Usually, doctors would write updates on paper which is kept in a folder outside a patient’s door so that the next doctor can see their feedback. 

To help them ease into the new app, the counselling team made sure everybody’s questions about the app were answered. 

“If things get very busy in the ICU, doctors can also send the information through in a voice note for counsellors to log,” Boeddinghaus explains. “An important part of the volunteer team is a dedicated co-ordinator who makes sure each patient is linked to a counsellor and that the database is operating smoothly.” 

In April, doctors at the Zuckerberg San Francisco General Hospital and Trauma Centre in the United States set up an iPad system to keep patients, families and counsellors in touch. 

They designed workflows for staff to use when they request sessions with the counselling teams, to make sure health workers understand how and when to use this service – and how to keep track of billing for counsellors. Families were trained to use the teleconferencing technology too, write authors for the Journal of Pain and Symptom Management. 

One hiccup with this plan, however, was the availability of strong internet connection to support a Zoom call, the researchers point out. 

Supporting bereaved people well pays off in the long run, says Joan Marston, the former head of the International Children’s Palliative Care Network. “That way you can make sure people are able to work and look after their families properly, saving the economy and health service money.” 

The penny really dropped for health workers at Vincent Pallotti when they saw how effective the system was in bringing some solace to families. The team also realised the value this system held for doctors when they began sending thank you notes and well wishes from families through to the physicians and nurses.  

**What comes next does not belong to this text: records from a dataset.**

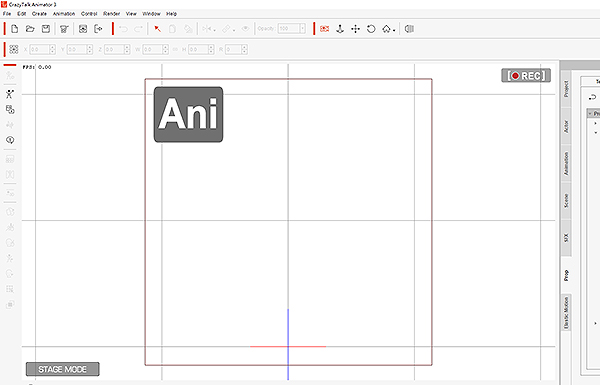The height and width of the screenshot is (385, 600).
Task: Create a new project with the toolbar icon
Action: (x=15, y=29)
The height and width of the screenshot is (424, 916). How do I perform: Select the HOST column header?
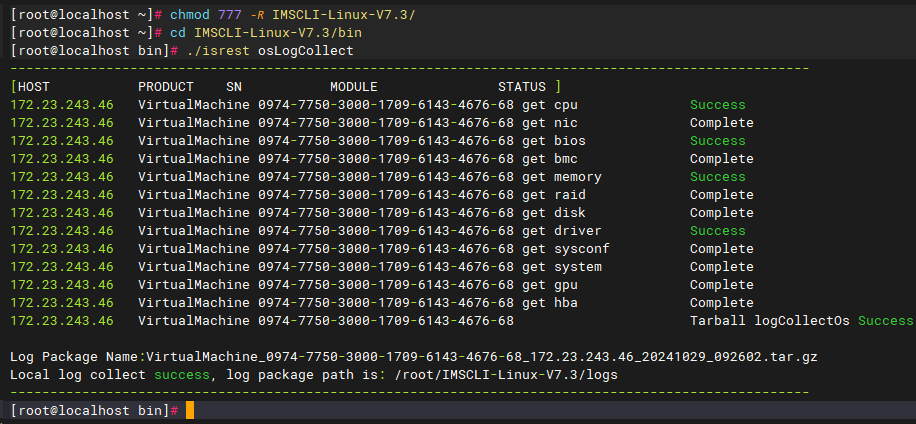[34, 87]
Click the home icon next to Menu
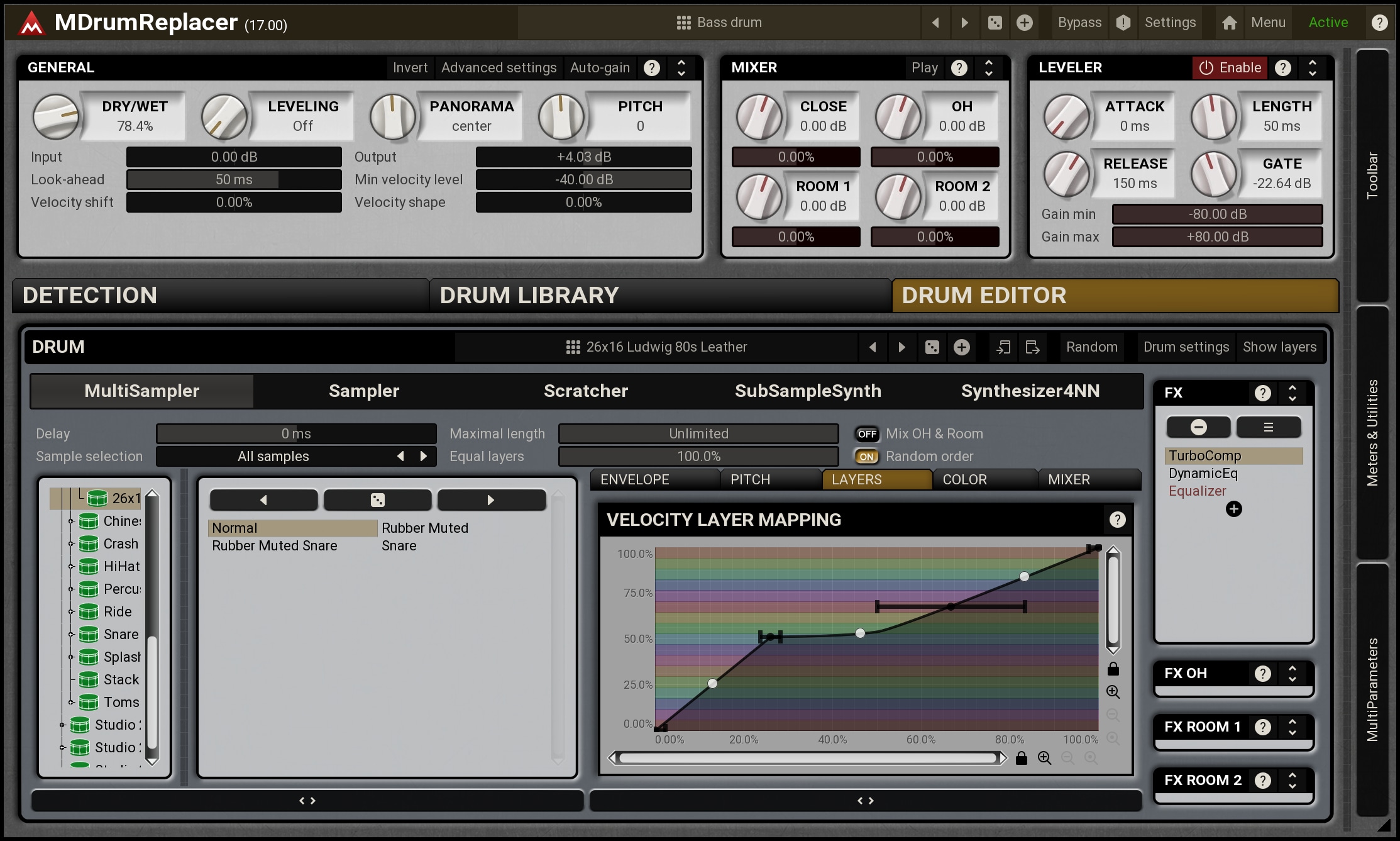Image resolution: width=1400 pixels, height=841 pixels. pos(1229,23)
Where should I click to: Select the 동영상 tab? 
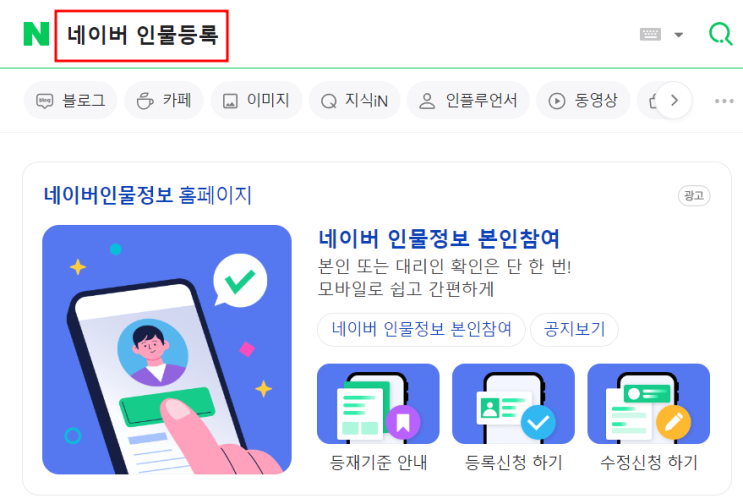[x=583, y=100]
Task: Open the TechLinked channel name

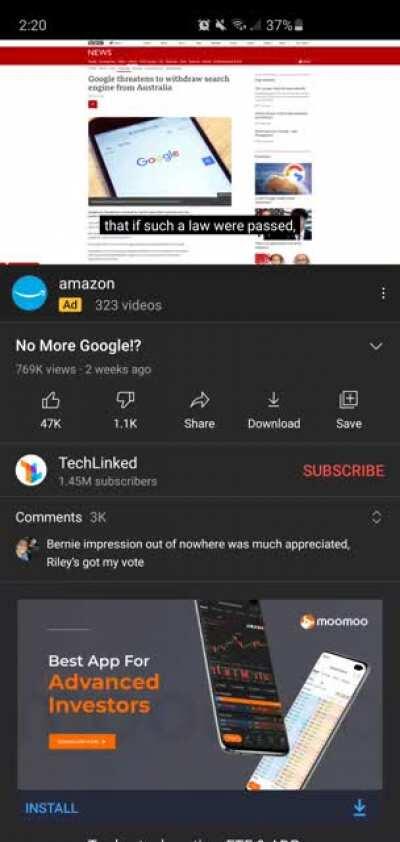Action: [98, 462]
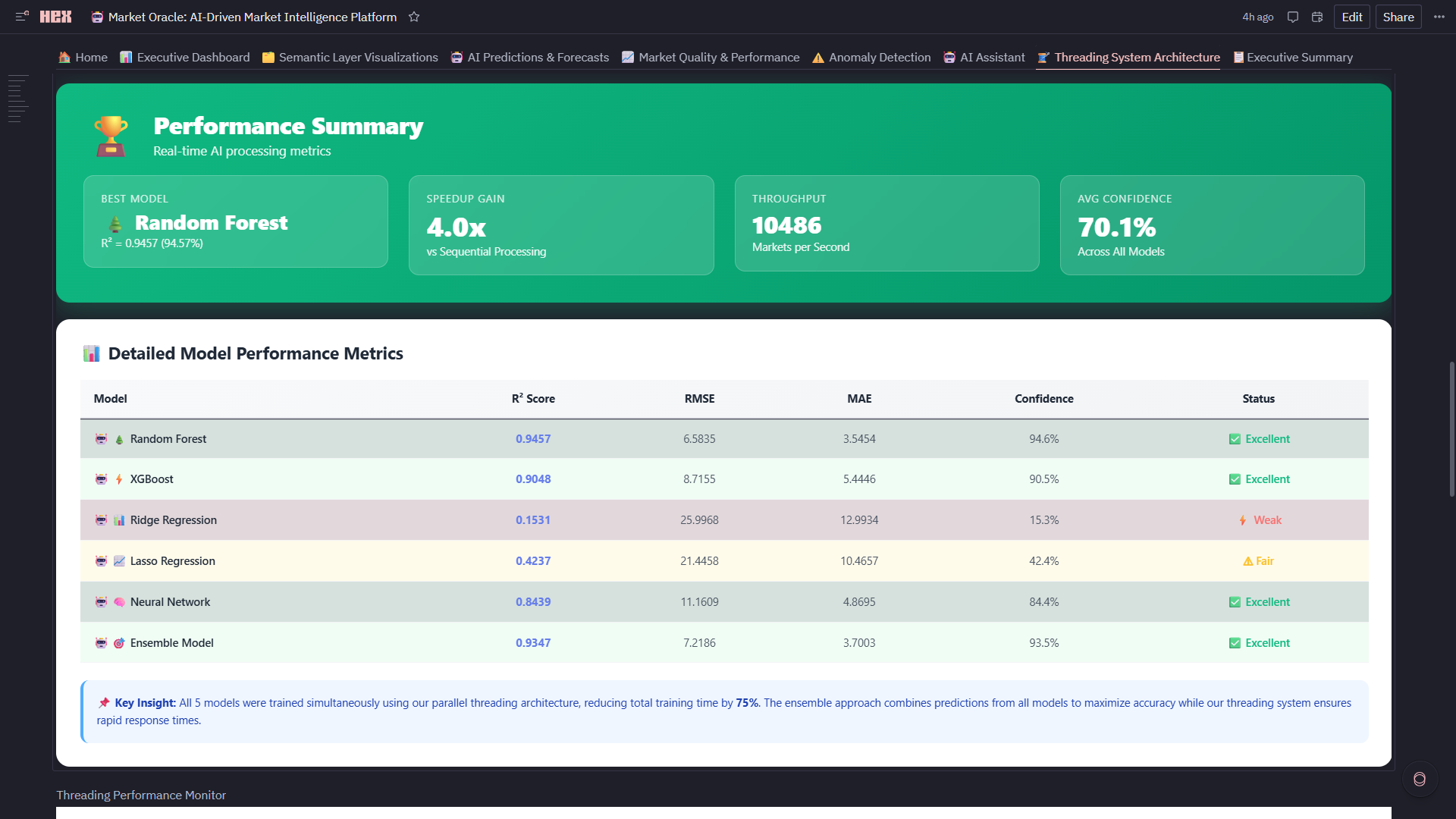
Task: Open the sidebar toggle menu icon
Action: (22, 16)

Boeddinghaus says: “COVID is isolating as much for the doctors as for the families.”

There was one patient in particular who moved the needle. 

“Mrs Sasha, an older patient, was incredibly sick, and things did not look good, but she pulled through and was taken off the ventilator,” Boeddinghaus explains.

After she spoke with her family on a video call, Boeddinghaus, who was her counsellor, took a photo of the beaming patient and sent it to the staff who’d treated her in the intensive care unit. 

There had been three deaths in the ICU that day. 

“When they saw her doing so well, they just about wept.”

Seeing a sick loved one is terrible, not seeing them at all is worse

For Leanne Lakay, the daily calls with her father while he was being treated for COVID-19 made a world of difference, but they weren’t always easy. 

“You know, his body was panting with the mask on and he couldn’t talk and tears were running down his face. It’s terrible.”

But Leanne says the alternative – seeing nothing at all – was far worse. 

One day, the nurses let Leanne and her brother speak to their dad through the window of the ward he was in. Despite Christian’s blindness, it seemed to comfort him that his children were nearby. 

When counsellors know how patients are doing, they can also begin to prepare families and patients for the worst in a gentle way and make sure they’ve got an opportunity to say goodbye on a video call. 

The last time Leanne saw her dad, he was still heartbroken. His responses were short: 

“Yes.”

“ No.”

“I’m praying.”

Christian passed away of COVID-related double pneumonia shortly after they spoke, just six days after his wife had died.  

Boeddinghaus remembers Lakay well. “He looked like he should have done well, but he didn’t, he deteriorated despite our best efforts. Sometimes I wonder if he didn’t die of a broken heart.” 

Leanne says she feels far more at peace with his death than with her mother’s and she’s sure it’s the conversations she had with him before his death that’s helped her accept her dad is gone. 

After Christian died, his body ended up at the wrong undertaker which meant Leanne had the opportunity to identify his body so that it could be sent to the correct funeral director. That helped with closure as well, she says. 

She concludes: “My mother’s death tore me apart. We couldn’t ever view her body, so in the back of my mind I wonder – was it really her?”